▶ [WORK ITEM]:
Copy each line below without leaving any out.

▶ [DATASET RECORDS]:
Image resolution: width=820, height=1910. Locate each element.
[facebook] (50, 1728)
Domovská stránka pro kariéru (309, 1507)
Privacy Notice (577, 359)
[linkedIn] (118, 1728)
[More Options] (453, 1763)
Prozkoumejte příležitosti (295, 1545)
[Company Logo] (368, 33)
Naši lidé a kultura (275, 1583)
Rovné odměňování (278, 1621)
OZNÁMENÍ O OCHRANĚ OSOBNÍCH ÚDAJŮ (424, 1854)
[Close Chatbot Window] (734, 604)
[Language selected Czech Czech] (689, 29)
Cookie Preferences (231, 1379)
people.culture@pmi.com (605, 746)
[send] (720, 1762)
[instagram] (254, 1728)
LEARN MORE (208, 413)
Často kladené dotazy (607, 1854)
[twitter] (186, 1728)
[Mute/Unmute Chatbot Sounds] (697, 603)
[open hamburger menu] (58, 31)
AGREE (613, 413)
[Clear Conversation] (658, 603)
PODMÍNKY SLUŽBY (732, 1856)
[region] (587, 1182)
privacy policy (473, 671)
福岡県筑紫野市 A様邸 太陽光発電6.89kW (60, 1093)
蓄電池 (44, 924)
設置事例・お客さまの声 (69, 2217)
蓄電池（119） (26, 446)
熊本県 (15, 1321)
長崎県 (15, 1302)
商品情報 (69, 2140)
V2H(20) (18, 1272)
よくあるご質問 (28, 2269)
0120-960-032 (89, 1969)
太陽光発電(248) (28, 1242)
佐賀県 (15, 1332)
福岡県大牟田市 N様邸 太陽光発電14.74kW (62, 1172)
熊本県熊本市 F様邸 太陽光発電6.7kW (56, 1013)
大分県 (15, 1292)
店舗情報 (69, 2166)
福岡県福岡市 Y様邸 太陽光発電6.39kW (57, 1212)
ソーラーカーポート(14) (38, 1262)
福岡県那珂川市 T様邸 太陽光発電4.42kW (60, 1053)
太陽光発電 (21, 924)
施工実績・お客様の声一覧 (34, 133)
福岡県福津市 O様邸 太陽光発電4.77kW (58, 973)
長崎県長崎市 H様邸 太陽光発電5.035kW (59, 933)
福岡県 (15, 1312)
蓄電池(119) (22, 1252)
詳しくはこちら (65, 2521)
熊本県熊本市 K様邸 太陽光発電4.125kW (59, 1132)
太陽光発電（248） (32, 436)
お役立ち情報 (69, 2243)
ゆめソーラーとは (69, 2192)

▶ [SOLUTION]:
Image resolution: width=820, height=1910. Locate each element.
[facebook] (50, 1728)
Domovská stránka pro kariéru (309, 1507)
Privacy Notice (577, 359)
[linkedIn] (118, 1728)
[More Options] (453, 1763)
Prozkoumejte příležitosti (295, 1545)
[Company Logo] (368, 33)
Naši lidé a kultura (275, 1583)
Rovné odměňování (278, 1621)
OZNÁMENÍ O OCHRANĚ OSOBNÍCH ÚDAJŮ (424, 1854)
[Close Chatbot Window] (734, 604)
[Language selected Czech Czech] (689, 29)
Cookie Preferences (231, 1379)
people.culture@pmi.com (605, 746)
[send] (720, 1762)
[instagram] (254, 1728)
LEARN MORE (208, 413)
Často kladené dotazy (607, 1854)
[twitter] (186, 1728)
[Mute/Unmute Chatbot Sounds] (697, 603)
[open hamburger menu] (58, 31)
AGREE (613, 413)
[Clear Conversation] (658, 603)
PODMÍNKY SLUŽBY (732, 1856)
[region] (587, 1182)
privacy policy (473, 671)
福岡県筑紫野市 A様邸 太陽光発電6.89kW (60, 1093)
蓄電池 (44, 924)
設置事例・お客さまの声 (69, 2217)
蓄電池（119） (26, 446)
熊本県 (15, 1321)
長崎県 (15, 1302)
商品情報 (69, 2140)
V2H(20) (18, 1272)
よくあるご質問 (28, 2269)
0120-960-032 (89, 1969)
太陽光発電(248) (28, 1242)
佐賀県 (15, 1332)
福岡県大牟田市 N様邸 太陽光発電14.74kW (62, 1172)
熊本県熊本市 F様邸 太陽光発電6.7kW (56, 1013)
大分県 (15, 1292)
店舗情報 (69, 2166)
福岡県福岡市 Y様邸 太陽光発電6.39kW (57, 1212)
ソーラーカーポート(14) (38, 1262)
福岡県那珂川市 T様邸 太陽光発電4.42kW (60, 1053)
太陽光発電 (21, 924)
施工実績・お客様の声一覧 (34, 133)
福岡県福津市 O様邸 太陽光発電4.77kW (58, 973)
長崎県長崎市 H様邸 太陽光発電5.035kW (59, 933)
福岡県 (15, 1312)
蓄電池(119) (22, 1252)
詳しくはこちら (65, 2521)
熊本県熊本市 K様邸 太陽光発電4.125kW (59, 1132)
太陽光発電（248） (32, 436)
お役立ち情報 (69, 2243)
ゆめソーラーとは (69, 2192)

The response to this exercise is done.